▸ **Exercise directions**
Return verbatim the run of lines that opens with the line holding "Solo track 2 with S button" and closes with the last line of the records.

:: Working data

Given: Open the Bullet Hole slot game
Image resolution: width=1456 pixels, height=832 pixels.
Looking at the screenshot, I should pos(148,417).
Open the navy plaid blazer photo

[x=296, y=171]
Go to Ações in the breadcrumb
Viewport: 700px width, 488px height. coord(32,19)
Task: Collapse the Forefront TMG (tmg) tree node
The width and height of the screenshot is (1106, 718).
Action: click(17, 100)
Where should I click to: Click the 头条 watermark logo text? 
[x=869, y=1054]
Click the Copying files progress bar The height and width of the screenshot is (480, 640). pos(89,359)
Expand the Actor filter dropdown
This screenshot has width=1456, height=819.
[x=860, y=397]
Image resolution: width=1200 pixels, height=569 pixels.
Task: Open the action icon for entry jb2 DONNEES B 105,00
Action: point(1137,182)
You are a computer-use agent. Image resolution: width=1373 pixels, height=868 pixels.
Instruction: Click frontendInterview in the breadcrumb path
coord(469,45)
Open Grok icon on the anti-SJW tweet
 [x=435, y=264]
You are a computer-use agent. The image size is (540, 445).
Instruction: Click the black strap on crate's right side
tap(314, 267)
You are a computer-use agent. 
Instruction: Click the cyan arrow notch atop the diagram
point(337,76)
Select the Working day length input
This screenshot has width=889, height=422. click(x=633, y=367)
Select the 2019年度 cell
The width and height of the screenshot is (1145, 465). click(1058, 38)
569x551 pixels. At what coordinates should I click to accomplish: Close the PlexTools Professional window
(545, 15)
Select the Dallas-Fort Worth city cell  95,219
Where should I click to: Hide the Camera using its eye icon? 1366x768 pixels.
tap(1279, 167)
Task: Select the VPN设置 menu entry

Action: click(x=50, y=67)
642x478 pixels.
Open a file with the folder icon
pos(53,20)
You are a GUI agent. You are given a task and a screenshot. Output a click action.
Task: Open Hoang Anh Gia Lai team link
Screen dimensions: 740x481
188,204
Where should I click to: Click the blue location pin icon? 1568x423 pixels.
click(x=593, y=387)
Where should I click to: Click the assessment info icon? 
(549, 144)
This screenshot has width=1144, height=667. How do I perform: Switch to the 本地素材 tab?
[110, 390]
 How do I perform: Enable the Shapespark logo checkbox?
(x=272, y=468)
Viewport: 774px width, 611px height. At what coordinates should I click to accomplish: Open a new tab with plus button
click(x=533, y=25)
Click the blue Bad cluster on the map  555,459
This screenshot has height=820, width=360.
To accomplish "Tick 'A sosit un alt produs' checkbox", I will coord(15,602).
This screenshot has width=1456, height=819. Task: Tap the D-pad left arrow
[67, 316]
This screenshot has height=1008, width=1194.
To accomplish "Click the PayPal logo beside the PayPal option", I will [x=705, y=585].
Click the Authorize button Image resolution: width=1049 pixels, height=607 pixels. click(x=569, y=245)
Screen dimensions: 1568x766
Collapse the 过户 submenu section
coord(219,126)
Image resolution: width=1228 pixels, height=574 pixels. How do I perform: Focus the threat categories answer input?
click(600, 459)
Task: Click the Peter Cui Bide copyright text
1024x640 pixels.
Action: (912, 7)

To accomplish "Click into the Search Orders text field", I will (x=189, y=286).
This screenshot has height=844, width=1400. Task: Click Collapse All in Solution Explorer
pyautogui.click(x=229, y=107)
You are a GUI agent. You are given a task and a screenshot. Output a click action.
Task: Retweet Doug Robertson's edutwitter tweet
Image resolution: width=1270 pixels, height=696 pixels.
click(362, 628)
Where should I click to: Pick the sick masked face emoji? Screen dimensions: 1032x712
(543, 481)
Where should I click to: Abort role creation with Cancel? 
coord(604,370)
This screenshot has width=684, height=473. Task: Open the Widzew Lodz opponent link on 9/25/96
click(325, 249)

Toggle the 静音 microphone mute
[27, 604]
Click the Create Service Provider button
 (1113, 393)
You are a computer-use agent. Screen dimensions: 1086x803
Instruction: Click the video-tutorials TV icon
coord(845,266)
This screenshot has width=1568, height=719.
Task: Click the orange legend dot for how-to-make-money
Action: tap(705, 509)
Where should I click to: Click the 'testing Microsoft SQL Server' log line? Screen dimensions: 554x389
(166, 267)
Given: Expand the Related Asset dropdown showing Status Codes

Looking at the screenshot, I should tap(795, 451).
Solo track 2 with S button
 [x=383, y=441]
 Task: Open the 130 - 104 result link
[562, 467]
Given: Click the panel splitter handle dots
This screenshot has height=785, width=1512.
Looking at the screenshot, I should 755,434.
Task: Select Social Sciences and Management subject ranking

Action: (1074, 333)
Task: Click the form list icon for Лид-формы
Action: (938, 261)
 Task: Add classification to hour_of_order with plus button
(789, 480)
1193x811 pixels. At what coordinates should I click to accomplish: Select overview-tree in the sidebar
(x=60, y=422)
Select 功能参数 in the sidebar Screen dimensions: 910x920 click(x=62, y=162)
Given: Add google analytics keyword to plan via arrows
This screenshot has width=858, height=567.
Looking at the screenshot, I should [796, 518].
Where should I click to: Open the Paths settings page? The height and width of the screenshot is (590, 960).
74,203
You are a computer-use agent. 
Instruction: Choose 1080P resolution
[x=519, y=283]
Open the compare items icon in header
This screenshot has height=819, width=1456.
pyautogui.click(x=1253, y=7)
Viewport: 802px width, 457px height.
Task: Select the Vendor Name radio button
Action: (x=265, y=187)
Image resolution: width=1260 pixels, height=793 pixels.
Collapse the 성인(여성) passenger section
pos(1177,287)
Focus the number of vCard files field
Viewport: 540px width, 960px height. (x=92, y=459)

::::

▸ **Expected answer**
Solo track 2 with S button
 [x=383, y=441]
 Task: Open the 130 - 104 result link
[562, 467]
Given: Click the panel splitter handle dots
This screenshot has height=785, width=1512.
Looking at the screenshot, I should 755,434.
Task: Select Social Sciences and Management subject ranking

Action: (1074, 333)
Task: Click the form list icon for Лид-формы
Action: (938, 261)
 Task: Add classification to hour_of_order with plus button
(789, 480)
1193x811 pixels. At what coordinates should I click to accomplish: Select overview-tree in the sidebar
(x=60, y=422)
Select 功能参数 in the sidebar Screen dimensions: 910x920 click(x=62, y=162)
Given: Add google analytics keyword to plan via arrows
This screenshot has width=858, height=567.
Looking at the screenshot, I should [796, 518].
Where should I click to: Open the Paths settings page? The height and width of the screenshot is (590, 960).
74,203
You are a computer-use agent. 
Instruction: Choose 1080P resolution
[x=519, y=283]
Open the compare items icon in header
This screenshot has height=819, width=1456.
pyautogui.click(x=1253, y=7)
Viewport: 802px width, 457px height.
Task: Select the Vendor Name radio button
Action: (x=265, y=187)
Image resolution: width=1260 pixels, height=793 pixels.
Collapse the 성인(여성) passenger section
pos(1177,287)
Focus the number of vCard files field
Viewport: 540px width, 960px height. (x=92, y=459)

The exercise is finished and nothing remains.